Для стеллеровой коровы губительными оказались изобретения кожаной байдары и поворотного гарпуна еще до знакомства с металлами. На большей части ареала ее выбили в каменном веке. А с последней популяцией вида, сохранившейся на необитаемых Командорских островах, управились уже европейцы за 28 лет после открытия островов.
Традиции меняются медленно. Это наглядно иллюстрирует изменение отношения общества к такому способу добывания копытных, как заганивание их по насту. Этот способ в историческом прошлом традиционно применяли все народы, проживавшие на территориях с сезонным снежным покровом, в том числе и коренные народы Сибири. Русские, освоив Сибирь, освоили и местные приемы добывания диких животных. Остались достоверные сведения, относящиеся к XIX веку, об истребительных бойнях по насту, когда «резать коз» и все остальное выходили деревнями, добыча исчислялась сотнями и тысячами голов копытных, а угодья пустели на годы и даже многие десятилетия. В результате население наиболее заселенной и освоенной примагистральной части Сибири получило возможность оценить последствия своих действий и сделать выводы. В XX веке массовые бойни по насту здесь прекратились, а тех, кто ходил в тайгу весной за мясом, общественное мнение однозначно осуждало. Официальный запрет охоты по насту совпал по времени с изменением стереотипа поведения населения и потому соблюдался. Но только на юге Сибири. В глубинке традиция охоты по насту держалась дольше. В частности, в поселке Шевыкан Иркутской области, в 400 км севернее железной дороги, в том Шевыкане, откуда началась таежная тропа известного охотоведа Ф.Р. Штильмарка, «резать коз» по насту ходили «всем колхозом» вплоть до исчезновения колхоза и поселка в 60-е годы XX века. Но там эта резня – по 3–5 косуль на семью – традиционно ограничивалась сроками, не более одного-двух дней за весну. Потом собак вновь сажали на цепи и косуль, зимующих у поселка, не беспокоили. С их обилием на этой зимовке покончили позже, в девяностые годы XX века, с помощью комплекта из внедорожника, прожектора и винтовки. Таких комплектов стало много, «лучевой болезни» косуля не выдержала.

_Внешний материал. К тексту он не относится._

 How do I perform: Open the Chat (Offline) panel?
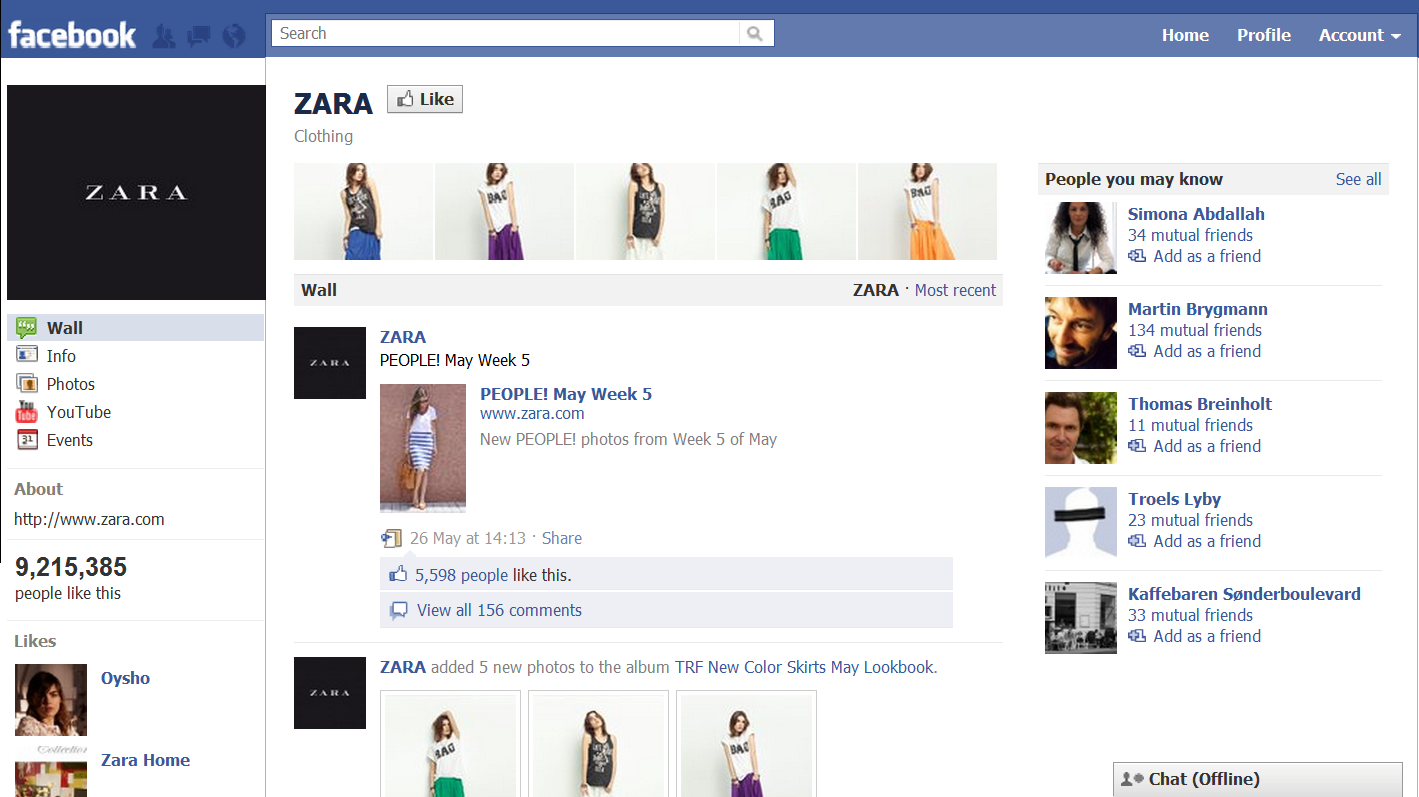[1257, 779]
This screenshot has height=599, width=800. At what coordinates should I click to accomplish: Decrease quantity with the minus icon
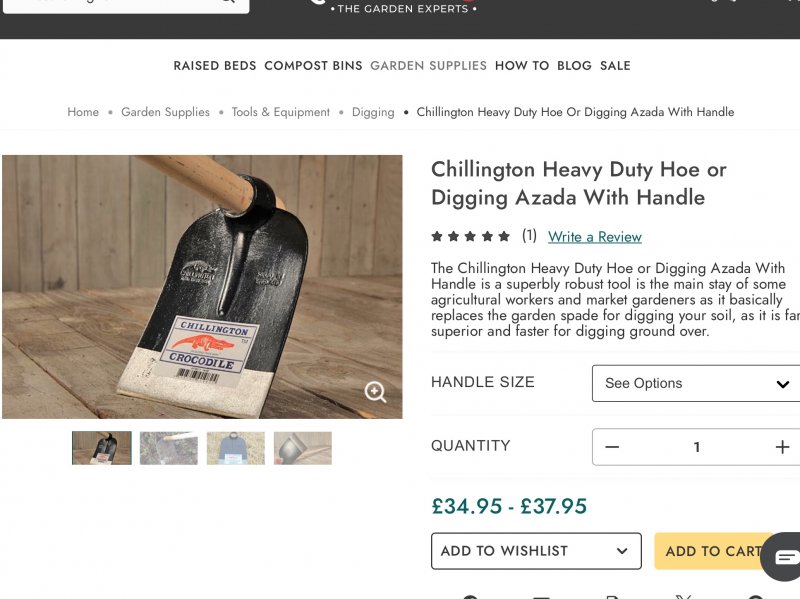(x=612, y=447)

А еще дальше, в Эвенкии, в семидесятых годах XX века каждую весну вполне официально принимали на зверофермы сохатину, добытую по насту. Правда, видимость законности соблюдали и лосятину принимали как медвежатину. Гоняют копытных по насту и сейчас, в XXI веке. Этим занимаются жители национальных таежных поселков. Когда-то их насильственно перевели на оседлость, но традиции, присущие кочевому образу жизни, утрачены ими не полностью. Собак до сих пор держат без привязи и по насту ходят за мясом. Осуждать современных эвенков за такую незаконную охоту легко, но только со стороны. А в своем социуме они добытчики и кормильцы. Ведь ждать подачки от государства, обрекшего их на нищету и безысходность, бессмысленно и унизительно. А тайга должна кормить своих детей, ибо так было всегда. Но окрестности таежных национальных поселков превратились в биологическую пустыню.